### [Instruction]
Please retype everything in the records from the line containing "Identify the location of title-box." down to the line containing "What do you see at coordinates (436, 440)", both lines included, with no change to any character.

── Material shown ──

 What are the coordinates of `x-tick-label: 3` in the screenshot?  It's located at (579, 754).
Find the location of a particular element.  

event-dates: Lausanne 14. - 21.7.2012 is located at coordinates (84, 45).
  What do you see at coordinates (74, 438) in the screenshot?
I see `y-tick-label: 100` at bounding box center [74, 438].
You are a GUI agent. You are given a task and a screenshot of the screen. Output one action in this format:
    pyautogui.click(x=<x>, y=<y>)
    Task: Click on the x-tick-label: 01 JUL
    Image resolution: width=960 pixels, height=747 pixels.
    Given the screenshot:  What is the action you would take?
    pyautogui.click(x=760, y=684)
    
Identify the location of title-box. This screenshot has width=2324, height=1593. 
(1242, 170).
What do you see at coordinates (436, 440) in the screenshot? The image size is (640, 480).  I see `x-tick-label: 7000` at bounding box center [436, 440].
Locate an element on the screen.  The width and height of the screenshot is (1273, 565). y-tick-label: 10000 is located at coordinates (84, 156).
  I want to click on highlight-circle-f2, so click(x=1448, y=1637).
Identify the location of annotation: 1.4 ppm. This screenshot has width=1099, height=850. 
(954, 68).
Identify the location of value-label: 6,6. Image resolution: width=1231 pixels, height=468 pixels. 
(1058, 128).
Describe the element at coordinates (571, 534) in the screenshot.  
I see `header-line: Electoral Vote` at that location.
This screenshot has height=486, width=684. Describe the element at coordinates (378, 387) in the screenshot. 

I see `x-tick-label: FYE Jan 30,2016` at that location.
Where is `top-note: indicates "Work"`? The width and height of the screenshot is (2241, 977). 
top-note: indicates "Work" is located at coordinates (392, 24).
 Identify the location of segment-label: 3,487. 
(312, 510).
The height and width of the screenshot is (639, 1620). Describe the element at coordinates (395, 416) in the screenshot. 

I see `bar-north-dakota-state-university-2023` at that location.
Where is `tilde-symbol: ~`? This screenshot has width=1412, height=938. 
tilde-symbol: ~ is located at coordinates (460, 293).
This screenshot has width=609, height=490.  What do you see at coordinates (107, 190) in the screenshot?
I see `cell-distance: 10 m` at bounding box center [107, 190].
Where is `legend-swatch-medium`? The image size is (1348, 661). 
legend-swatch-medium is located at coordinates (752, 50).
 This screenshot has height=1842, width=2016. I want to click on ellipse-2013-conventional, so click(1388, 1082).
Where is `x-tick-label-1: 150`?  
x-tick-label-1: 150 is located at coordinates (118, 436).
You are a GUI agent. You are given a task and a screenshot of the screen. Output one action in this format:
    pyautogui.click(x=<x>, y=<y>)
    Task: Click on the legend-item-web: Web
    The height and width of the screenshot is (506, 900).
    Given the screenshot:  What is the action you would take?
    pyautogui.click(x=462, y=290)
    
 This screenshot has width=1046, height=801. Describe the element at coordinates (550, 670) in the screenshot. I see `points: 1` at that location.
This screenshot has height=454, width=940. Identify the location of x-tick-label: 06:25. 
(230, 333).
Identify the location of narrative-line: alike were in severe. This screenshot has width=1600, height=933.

───

### [Result below]
Identify the location of title-box. This screenshot has width=2324, height=1593. 
(1242, 170).
What do you see at coordinates (436, 440) in the screenshot? The image size is (640, 480).  I see `x-tick-label: 7000` at bounding box center [436, 440].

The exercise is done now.